Despite helming his "labor of love", Coppola was insistent that Tucker: The Man and His Dream would be his last Hollywood project. He reiterated a long-held dream of his own, embarking on a "period of amateurism and experimentation as a Hollywood dropout". One unexpected effect of the film's release was a renewed interest in the Tucker automobile and a boost in the collector's value of the Tucker 48; in a 2008 auction, a low-mileage example topped the $1 million mark.

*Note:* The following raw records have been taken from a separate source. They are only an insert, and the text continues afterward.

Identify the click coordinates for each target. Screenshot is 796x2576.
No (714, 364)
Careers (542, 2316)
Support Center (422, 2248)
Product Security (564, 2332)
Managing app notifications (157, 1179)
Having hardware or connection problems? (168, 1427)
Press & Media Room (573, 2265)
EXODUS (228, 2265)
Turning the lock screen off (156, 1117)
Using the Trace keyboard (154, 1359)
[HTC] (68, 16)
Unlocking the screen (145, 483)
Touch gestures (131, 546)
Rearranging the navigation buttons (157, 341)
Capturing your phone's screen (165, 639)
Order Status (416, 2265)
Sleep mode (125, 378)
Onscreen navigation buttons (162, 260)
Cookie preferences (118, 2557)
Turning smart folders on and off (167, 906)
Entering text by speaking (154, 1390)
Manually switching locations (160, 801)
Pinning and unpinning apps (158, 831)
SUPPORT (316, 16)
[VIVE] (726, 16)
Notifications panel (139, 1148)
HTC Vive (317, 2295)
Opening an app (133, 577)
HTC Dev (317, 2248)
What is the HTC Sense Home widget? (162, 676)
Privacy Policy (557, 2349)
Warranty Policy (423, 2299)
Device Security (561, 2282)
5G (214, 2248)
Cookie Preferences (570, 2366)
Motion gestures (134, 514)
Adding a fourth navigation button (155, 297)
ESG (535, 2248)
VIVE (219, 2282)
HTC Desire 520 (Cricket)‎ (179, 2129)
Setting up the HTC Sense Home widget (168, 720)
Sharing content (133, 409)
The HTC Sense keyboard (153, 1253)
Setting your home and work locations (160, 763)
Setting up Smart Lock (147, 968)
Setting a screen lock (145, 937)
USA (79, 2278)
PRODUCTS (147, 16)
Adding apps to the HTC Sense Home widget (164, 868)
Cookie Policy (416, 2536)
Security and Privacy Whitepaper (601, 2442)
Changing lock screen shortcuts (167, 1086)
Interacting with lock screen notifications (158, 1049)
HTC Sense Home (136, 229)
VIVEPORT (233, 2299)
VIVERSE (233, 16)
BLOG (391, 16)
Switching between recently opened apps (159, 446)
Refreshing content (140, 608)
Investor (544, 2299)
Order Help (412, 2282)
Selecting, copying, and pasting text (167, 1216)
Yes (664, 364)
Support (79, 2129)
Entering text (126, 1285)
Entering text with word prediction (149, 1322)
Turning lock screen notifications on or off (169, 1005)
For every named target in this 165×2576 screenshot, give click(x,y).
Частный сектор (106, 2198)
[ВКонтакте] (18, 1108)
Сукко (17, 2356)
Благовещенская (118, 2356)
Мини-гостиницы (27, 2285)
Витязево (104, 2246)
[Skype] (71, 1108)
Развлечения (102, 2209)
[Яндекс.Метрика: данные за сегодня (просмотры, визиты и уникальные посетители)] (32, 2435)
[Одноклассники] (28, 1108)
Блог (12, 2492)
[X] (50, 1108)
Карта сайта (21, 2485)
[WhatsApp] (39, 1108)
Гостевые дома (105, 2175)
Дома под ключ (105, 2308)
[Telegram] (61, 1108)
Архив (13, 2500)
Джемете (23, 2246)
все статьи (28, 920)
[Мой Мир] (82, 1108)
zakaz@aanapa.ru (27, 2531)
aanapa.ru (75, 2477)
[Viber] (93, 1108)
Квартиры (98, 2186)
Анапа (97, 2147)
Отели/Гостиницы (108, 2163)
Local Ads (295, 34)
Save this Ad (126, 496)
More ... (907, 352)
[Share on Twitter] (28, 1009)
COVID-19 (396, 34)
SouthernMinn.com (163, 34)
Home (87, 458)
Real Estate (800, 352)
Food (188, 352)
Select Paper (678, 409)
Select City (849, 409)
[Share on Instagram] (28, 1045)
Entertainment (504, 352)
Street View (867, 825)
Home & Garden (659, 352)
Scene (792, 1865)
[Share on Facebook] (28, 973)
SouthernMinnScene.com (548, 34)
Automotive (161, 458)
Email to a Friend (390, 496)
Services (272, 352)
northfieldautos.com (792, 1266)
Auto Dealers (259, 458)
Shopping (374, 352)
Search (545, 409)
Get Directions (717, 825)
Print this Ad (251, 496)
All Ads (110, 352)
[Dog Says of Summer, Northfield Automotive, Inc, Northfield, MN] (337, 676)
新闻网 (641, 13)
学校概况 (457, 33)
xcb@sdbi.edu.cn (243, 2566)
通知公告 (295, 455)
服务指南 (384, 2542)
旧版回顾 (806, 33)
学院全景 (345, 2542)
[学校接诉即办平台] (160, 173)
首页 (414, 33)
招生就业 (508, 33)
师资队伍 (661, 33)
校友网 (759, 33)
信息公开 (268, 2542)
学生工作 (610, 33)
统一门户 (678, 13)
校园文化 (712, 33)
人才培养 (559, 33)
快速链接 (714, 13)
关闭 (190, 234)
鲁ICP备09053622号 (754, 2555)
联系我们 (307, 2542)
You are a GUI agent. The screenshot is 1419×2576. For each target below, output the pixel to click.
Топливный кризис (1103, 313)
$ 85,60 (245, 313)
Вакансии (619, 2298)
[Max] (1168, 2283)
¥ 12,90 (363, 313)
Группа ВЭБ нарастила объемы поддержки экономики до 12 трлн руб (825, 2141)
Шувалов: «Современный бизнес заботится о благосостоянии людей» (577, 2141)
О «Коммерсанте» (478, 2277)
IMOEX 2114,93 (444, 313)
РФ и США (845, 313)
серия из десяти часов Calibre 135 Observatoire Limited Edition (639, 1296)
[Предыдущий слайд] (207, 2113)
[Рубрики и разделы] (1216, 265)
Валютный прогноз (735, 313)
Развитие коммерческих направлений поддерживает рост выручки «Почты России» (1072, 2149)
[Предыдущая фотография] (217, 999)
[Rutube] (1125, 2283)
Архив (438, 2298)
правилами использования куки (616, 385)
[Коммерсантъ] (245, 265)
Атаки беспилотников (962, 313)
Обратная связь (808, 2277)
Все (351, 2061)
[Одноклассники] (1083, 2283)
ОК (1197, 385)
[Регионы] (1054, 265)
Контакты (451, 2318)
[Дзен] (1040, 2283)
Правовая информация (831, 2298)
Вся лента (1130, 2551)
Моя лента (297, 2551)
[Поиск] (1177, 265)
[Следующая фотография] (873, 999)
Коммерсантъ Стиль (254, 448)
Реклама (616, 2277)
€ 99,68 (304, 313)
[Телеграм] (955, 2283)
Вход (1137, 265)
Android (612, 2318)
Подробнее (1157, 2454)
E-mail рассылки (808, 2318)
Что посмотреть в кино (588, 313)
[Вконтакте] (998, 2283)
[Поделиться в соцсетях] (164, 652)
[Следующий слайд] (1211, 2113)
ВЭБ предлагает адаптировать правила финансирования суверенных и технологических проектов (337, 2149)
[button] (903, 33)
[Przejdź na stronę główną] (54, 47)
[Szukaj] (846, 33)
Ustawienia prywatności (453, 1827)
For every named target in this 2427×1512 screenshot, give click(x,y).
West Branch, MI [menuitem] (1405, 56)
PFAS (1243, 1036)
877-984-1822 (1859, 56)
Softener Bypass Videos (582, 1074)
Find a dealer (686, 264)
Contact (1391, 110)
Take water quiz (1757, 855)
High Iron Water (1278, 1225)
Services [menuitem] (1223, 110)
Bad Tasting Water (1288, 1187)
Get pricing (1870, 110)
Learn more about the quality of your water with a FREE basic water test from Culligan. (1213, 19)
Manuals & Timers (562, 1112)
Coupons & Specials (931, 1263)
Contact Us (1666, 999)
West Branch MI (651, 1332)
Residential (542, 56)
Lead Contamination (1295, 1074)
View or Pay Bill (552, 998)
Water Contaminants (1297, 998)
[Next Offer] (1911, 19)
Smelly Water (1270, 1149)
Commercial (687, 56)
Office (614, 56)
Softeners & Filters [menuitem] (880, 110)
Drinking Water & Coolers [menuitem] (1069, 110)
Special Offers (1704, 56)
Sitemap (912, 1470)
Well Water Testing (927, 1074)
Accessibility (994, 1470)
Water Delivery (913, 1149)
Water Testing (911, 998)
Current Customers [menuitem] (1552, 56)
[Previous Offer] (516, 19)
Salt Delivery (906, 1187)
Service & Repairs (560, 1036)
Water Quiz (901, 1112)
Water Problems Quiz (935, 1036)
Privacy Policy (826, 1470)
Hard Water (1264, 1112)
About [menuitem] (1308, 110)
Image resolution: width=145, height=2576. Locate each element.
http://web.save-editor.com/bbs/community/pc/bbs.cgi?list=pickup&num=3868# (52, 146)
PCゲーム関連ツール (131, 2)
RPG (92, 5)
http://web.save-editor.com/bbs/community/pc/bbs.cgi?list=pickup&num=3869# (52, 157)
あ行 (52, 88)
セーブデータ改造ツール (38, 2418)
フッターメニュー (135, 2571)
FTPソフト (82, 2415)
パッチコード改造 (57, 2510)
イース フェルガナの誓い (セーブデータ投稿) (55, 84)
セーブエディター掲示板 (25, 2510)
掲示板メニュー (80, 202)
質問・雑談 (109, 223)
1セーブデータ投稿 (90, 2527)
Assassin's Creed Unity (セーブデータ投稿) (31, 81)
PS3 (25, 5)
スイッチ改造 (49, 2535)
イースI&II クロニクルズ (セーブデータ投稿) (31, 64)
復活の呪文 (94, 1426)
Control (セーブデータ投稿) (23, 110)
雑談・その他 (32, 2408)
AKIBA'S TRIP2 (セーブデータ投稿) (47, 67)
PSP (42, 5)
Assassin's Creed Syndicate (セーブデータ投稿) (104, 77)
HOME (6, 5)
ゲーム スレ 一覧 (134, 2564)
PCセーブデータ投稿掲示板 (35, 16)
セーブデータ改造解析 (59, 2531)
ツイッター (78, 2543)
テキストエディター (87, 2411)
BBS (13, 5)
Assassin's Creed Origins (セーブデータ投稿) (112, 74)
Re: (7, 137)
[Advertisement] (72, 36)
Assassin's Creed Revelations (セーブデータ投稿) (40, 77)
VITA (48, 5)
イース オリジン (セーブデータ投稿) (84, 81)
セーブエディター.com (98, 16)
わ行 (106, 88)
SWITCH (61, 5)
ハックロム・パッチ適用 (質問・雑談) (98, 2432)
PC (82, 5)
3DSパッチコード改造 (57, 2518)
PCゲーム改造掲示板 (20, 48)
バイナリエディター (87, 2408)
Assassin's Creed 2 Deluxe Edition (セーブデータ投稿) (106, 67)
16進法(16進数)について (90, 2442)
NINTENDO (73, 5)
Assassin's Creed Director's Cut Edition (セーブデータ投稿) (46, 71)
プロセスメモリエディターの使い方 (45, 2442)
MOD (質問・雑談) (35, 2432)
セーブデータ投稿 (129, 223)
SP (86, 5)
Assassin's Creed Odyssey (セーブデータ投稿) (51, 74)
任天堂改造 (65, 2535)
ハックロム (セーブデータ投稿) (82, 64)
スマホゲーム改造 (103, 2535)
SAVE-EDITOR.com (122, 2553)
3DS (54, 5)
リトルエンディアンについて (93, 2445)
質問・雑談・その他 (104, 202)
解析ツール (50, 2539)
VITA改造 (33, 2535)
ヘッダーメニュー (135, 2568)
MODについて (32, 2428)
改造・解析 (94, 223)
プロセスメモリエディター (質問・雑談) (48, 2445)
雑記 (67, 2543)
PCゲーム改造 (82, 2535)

===Awards and nominations===

| Award | Category | Nominee(s) | Result |
| Academy Awards | Best Supporting Actor | Martin Landau | Nominated |
| Best Art Direction | Dean Tavoularis and Armin Ganz | Nominated |
| Best Costume Design | Milena Canonero | Nominated |
| Artios Awards | Outstanding Achievement in Feature Film Casting – Drama | Jane Jenkins and Janet Hirshenson (also for Mystic Pizza) | Nominated |
| Belgian Film Critics Association Awards | Grand Prix |  | Nominated |
| Boston Society of Film Critics Awards | Best Supporting Actor | Dean Stockwell (also for Married to the Mob) | Won |
| British Academy Film Awards | Best Production Design | Dean Tavoularis | Won |
| Chicago Film Critics Association Awards | Best Supporting Actor | Martin Landau | Won |
| Golden Globe Awards | Best Supporting Actor – Motion Picture | Won |
| Grammy Awards | Best Album of Original Instrumental Background Score Written for a Motion Picture or Television | Joe Jackson | Nominated |
| Kansas City Film Critics Circle Awards | Best Supporting Actor | Martin Landau | Won |
| Los Angeles Film Critics Association Awards | Best Supporting Actor | Runner-up |
| Nastro d'Argento Awards | Best Costume Design | Milena Canonero | Won |
| National Board of Review Awards | Top Ten Films |  | 6th Place |
| National Society of Film Critics Awards | Best Supporting Actor | Dean Stockwell (also for Married to the Mob) | Won |
| Best Cinematography | Vittorio Storaro | 3rd Place |
| New York Film Critics Circle Awards | Best Supporting Actor | Martin Landau | Runner-up |
| Dean Stockwell (also for Married to the Mob) | Won |

== Home media ==
Pocket Books published a novelization written by Robert Tine to coincide with the release of the film. Paramount Home Video released Tucker: The Man and His Dream on DVD in October 2000, which included audio commentary by Coppola, the 1948 promotional film Tucker: The Man and the Car (with optional commentary by Coppola), as well as a making-of featurette, Under the Hood: Making Tucker.

Disney acquired the rights to the film via their acquisition of Lucasfilm in 2012. To celebrate the film's 30th anniversary, Lionsgate Home Entertainment released a high-definition remaster of the film on Blu-ray under license from Disney in 2018.